7.       Meritor, Inc. (MTOR - Free Report)

Prior Close: $18.66

Meritor, formerly known as ArvinMeritor, Inc., supplies drivetrain, mobility, braking and aftermarket solutions for commercial vehicle and industrial markets. The stock has been soaring ever since it crushed earnings estimates by over 45% in the most recent quarter, and with positive revisions pouring in, it could break even higher. MTOR currently sports an “A” grade for Value, which is underscored by its impressive P/E ratio of 11.00 and its better-than-industry-average P/S ratio of 0.52. The stock is also repping “B” grade for Growth and Momentum, and its overall VGM grade of “A” would suggest that it’s fundamentally sound right now.

 

8.       Range Resources Corporation (RRC - Free Report)

Prior Close: $16.92

Range Resources acquires, develops, and finances oil and gas properties in the U.S. Given its industry, the stock will always be subject to the ebbs and flows of the energy industry, but Range Resources seeks to create value by targeting lower-risk development drilling and acquisitions.

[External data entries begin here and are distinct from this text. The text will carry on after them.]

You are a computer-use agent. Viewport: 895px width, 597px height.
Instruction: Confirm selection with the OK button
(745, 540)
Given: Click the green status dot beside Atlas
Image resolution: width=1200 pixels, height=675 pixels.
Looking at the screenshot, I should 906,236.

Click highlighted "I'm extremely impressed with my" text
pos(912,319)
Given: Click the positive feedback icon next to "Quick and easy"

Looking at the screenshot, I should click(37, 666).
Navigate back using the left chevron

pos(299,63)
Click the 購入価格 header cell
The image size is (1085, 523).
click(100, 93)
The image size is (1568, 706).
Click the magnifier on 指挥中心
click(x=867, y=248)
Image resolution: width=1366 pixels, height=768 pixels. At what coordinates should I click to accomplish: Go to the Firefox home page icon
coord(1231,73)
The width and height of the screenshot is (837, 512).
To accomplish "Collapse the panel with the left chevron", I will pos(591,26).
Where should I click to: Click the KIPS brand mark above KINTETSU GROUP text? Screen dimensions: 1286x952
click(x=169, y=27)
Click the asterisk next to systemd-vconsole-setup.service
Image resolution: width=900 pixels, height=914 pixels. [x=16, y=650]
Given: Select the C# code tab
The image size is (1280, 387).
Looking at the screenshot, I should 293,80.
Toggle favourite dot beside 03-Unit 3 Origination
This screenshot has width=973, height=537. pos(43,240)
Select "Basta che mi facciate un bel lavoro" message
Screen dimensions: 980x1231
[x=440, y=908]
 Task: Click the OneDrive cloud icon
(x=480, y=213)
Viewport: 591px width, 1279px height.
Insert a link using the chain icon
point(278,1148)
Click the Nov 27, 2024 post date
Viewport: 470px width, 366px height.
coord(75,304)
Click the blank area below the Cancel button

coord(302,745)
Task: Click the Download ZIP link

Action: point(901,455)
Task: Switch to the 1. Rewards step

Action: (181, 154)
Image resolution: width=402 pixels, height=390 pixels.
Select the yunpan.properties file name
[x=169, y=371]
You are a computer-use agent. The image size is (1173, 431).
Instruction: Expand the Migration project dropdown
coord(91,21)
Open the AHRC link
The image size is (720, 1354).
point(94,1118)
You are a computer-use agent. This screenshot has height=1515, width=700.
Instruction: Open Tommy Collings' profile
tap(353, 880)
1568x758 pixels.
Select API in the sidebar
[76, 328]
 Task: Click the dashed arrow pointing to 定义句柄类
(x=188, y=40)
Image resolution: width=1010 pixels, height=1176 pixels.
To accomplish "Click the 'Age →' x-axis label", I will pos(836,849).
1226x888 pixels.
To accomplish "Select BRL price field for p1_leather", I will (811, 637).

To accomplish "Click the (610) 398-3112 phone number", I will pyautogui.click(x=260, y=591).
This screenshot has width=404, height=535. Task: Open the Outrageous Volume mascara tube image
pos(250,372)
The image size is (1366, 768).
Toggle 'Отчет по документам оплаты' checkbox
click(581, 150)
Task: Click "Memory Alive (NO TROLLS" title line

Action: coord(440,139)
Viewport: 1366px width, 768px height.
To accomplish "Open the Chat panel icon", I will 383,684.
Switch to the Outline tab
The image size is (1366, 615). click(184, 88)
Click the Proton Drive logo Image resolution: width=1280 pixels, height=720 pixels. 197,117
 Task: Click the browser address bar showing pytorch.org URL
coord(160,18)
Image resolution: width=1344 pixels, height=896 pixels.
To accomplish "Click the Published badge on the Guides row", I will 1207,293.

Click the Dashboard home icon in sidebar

Despite a volatile oil market right now, Range Resources has surpassed our consensus earnings estimate by over 250% in each of the past two quarters, and now the company is expected to be profitable this year and next year. In fact, the company’s expected annual earnings growth rate over the next 3-5 years is 20%, so this could be an exciting growth pick for quite some time.

 

9.       Subsea 7 SA (SUBCY - Free Report)

Prior Close: $14.25

Subsea 7 S.A., formerly known as Acergy S.A., operates as an engineering, construction and services contractor to the offshore energy industry worldwide. First and foremost, Subsea 7 pays its investors a 4.09% dividend, so this is one of the few stocks on this list that could be really attractive to income-focused investors. Furthermore, the company crushed the Zacks Consensus Estimate for earnings in each of the past two quarters, and it will look to continue that streak in the current period. Interestingly, we expect solid revenue growth from Subsea 7 over the next few quarters too. On top of all of this, the stock has an “A” grade for Value and an overall VGM grade of “B” in our Style Scores system.

 

10.   Voestalpine AG (VLPNY - Free Report)

Prior Close: $10.00

Voestalpine is engaged in the production, processing and distribution of steel products. The global steel industry has undergone a bit of a recovery over the past few months, and VLPNY’s recent price action highlights that fact. In fact, this stock has moved 15% higher over the past 12 weeks. This has helped the stock earn an “A” grade for Momentum, which pairs well with its “A” grade for Value. The company also pays a respectable 1.61% dividend. While the steel industry isn’t necessarily saved, Voestalpine gives investors an opportunity to take a chance on a low-priced stock that could benefit greatly from continued improvement in the space.